Saturday, October 29, 2011


The likelihood for Malaysian movie industry to go fully digital is real, and it may be sooner than you think.

Today, and without much fanfare, the cinema owners have actually been installing digital projectors. According to unofficial sources, there are 82 digital screens in Malaysia today. And by mid of 2012, there will be a total of 300 digital screens.

What this means is that local film producers, including indie filmmakers, now have a viable digital market place. They can begin their film projects digitally, finish it digitally and exhibit it digitally.
Not a single foot of celluloid throughout the whole process.
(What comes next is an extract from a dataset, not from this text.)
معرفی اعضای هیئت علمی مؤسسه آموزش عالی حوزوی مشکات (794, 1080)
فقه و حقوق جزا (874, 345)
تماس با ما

Currently about 70 percent of the local film industry is shooting digital but end up spending hundreds of thousands of Ringgit in kinetransferring the whole digital master into celluloid for screening at local cinemas.

If you are a producer with bottomless pockets, you can print 80 copies at RM5000 a pop. This means RM400,000.00 in production costs.

If you are a producer who just have enough, you only make 30 prints adding RM150,000.00 to your production cost.

Now with 300 digital cinema screens across the country by mid or end of next year, digital films can have as big a market as they want to without converting to celluloid for exhibition.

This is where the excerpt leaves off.